▶ **RAW RECORDS**:
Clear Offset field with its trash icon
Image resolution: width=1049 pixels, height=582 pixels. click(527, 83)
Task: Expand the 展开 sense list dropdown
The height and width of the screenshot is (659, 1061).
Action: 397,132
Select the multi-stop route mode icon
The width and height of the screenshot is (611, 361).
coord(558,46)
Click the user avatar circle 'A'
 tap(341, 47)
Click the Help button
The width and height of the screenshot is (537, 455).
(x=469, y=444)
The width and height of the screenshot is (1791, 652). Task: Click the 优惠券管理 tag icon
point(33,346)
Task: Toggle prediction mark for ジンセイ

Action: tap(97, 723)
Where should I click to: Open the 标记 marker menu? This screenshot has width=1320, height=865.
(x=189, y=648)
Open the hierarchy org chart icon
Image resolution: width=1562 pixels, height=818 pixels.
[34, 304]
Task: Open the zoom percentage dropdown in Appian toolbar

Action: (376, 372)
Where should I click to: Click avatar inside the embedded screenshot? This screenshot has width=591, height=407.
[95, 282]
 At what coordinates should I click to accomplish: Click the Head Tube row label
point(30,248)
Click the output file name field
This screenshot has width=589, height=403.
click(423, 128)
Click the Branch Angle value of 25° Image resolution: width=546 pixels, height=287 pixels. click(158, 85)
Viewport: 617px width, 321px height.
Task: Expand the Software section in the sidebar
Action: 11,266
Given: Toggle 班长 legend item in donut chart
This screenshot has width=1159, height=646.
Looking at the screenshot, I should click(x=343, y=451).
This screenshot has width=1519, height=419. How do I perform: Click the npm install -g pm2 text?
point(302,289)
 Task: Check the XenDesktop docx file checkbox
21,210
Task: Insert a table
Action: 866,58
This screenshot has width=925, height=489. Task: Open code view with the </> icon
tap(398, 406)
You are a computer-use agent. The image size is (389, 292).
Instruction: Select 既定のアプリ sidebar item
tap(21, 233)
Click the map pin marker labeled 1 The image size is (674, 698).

▶ **SET EXERCISE**:
Copy the material above line for line, without changing anything.

▶ **ANSWER TO THE TASK**:
Clear Offset field with its trash icon
Image resolution: width=1049 pixels, height=582 pixels. click(527, 83)
Task: Expand the 展开 sense list dropdown
The height and width of the screenshot is (659, 1061).
Action: 397,132
Select the multi-stop route mode icon
The width and height of the screenshot is (611, 361).
coord(558,46)
Click the user avatar circle 'A'
 tap(341, 47)
Click the Help button
The width and height of the screenshot is (537, 455).
(x=469, y=444)
The width and height of the screenshot is (1791, 652). Task: Click the 优惠券管理 tag icon
point(33,346)
Task: Toggle prediction mark for ジンセイ

Action: tap(97, 723)
Where should I click to: Open the 标记 marker menu? This screenshot has width=1320, height=865.
(x=189, y=648)
Open the hierarchy org chart icon
Image resolution: width=1562 pixels, height=818 pixels.
[34, 304]
Task: Open the zoom percentage dropdown in Appian toolbar

Action: (376, 372)
Where should I click to: Click avatar inside the embedded screenshot? This screenshot has width=591, height=407.
[95, 282]
 At what coordinates should I click to accomplish: Click the Head Tube row label
point(30,248)
Click the output file name field
This screenshot has width=589, height=403.
click(423, 128)
Click the Branch Angle value of 25° Image resolution: width=546 pixels, height=287 pixels. click(158, 85)
Viewport: 617px width, 321px height.
Task: Expand the Software section in the sidebar
Action: 11,266
Given: Toggle 班长 legend item in donut chart
This screenshot has width=1159, height=646.
Looking at the screenshot, I should click(x=343, y=451).
This screenshot has width=1519, height=419. How do I perform: Click the npm install -g pm2 text?
point(302,289)
 Task: Check the XenDesktop docx file checkbox
21,210
Task: Insert a table
Action: 866,58
This screenshot has width=925, height=489. Task: Open code view with the </> icon
tap(398, 406)
You are a computer-use agent. The image size is (389, 292).
Instruction: Select 既定のアプリ sidebar item
tap(21, 233)
Click the map pin marker labeled 1 The image size is (674, 698).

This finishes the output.